8 Los hijos de Israel dijeron a Samuel: “No dejes de clamar por nosotros a Yahvé, nuestro Dios, para que nos salve de la mano de los filisteos.”
En de kinderen Israels zeiden tot Samuel: Zwijg niet van onzentwege, dat gij niet zoudt roepen tot den HEERE, onzen God, opdat Hij ons verlosse uit de hand der Filistijnen.
9 Samuel tomó un cordero lechal y lo ofreció en holocausto a Yahvé. Samuel clamó a Yahvé por Israel, y Yahvé le respondió.
Toen nam Samuel een melklam, en hij offerde het geheel den HEERE ten brandoffer; en Samuel riep tot den HEERE voor Israel; en de HEERE verhoorde hem.
10 Mientras Samuel ofrecía el holocausto, los filisteos se acercaron para combatir contra Israel; pero aquel día Yahvé tronó con gran estruendo sobre los filisteos y los confundió, y fueron derribados ante Israel.
En het geschiedde, toen Samuel dat brandoffer offerde, zo kwamen de Filistijnen aan ten strijde tegen Israel; en de HEERE donderde te dien dage met een groten donder over de Filistijnen, en Hij verschrikte hen, zodat zij verslagen werden voor het aangezicht van Israel.
11 Los hombres de Israel salieron de Mizpa y persiguieron a los filisteos, y los golpearon hasta que llegaron debajo de Bet Kar.
En de mannen van Israel togen uit van Mizpa, en vervolgden de Filistijnen, en zij sloegen hen tot onder Beth-kar.
12 Entonces Samuel tomó una piedra y la puso entre Mizpa y Shen, y la llamó Ebenezer, diciendo: “El Señor nos ha ayudado hasta ahora.”

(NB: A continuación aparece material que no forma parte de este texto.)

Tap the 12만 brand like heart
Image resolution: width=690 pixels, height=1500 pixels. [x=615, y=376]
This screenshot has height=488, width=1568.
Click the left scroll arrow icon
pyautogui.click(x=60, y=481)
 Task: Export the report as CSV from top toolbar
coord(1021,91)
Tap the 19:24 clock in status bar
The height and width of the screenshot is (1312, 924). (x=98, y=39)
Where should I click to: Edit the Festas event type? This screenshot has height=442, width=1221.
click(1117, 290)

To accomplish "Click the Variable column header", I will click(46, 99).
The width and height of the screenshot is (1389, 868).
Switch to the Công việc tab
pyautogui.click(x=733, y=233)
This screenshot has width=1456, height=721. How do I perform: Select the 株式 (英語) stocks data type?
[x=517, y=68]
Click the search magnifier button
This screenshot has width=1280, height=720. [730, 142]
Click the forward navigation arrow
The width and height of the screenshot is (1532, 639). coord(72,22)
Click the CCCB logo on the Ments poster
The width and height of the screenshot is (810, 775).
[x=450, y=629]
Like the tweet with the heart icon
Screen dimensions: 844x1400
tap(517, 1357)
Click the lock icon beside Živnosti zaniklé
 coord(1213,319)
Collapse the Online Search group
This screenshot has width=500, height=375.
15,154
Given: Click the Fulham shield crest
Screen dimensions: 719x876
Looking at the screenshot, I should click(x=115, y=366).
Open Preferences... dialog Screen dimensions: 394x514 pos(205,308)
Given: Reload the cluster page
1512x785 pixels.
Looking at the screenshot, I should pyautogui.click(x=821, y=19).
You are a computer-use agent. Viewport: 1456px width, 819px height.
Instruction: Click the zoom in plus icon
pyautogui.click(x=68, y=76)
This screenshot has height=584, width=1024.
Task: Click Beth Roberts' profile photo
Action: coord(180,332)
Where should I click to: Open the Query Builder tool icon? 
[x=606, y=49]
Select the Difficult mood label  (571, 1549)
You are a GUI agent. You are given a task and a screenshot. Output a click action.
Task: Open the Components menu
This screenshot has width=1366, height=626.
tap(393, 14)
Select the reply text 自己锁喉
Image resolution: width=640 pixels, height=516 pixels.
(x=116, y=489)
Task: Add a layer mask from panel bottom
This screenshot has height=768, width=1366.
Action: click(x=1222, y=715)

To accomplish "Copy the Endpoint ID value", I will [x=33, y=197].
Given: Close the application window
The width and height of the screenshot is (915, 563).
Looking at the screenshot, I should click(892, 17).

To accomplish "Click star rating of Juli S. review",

Samuel nu nam een steen, en stelde dien tussen Mizpa en tussen Sen, en hij noemde diens naam Eben-Haezer; en hij zeide: Tot hiertoe heeft de HEERE ons geholpen.
13 Así los filisteos fueron sometidos y dejaron de entrar en la frontera de Israel. La mano de Yahvé estuvo contra los filisteos todos los días de Samuel.
Alzo werden de Filistijnen vernederd, en kwamen niet meer in de landpalen van Israel; want de hand des HEEREN was tegen de Filistijnen al de dagen van Samuel.
14 Las ciudades que los filisteos habían arrebatado a Israel fueron devueltas a éste, desde Ecrón hasta Gat, e Israel recuperó su frontera de manos de los filisteos. Hubo paz entre Israel y los amorreos.
En de steden, welke de Filistijnen van Israel genomen hadden kwamen weder aan Israel, van Ekron tot Gath toe; ook rukte Israel derzelver landpale uit de hand der Filistijnen; en er was vrede tussen Israel en tussen de Amorieten.
15 Samuel juzgó a Israel todos los días de su vida.
Samuel nu richtte Israel al de dagen zijns levens.
16 Iba de año en año en un circuito a Betel, Gilgal y Mizpa, y juzgaba a Israel en todos esos lugares.
En hij toog van jaar tot jaar, en ging rondom naar Beth-El, en Gilgal, en Mizpa; en hij richtte Israel in al die plaatsen.
17 Su regreso fue a Ramá, porque allí estaba su casa, y allí juzgó a Israel; y allí construyó un altar a Yahvé.
Doch hij keerde weder naar Rama; want daar was zijn huis, en daar richtte hij Israel; en hij bouwde aldaar den HEERE een altaar.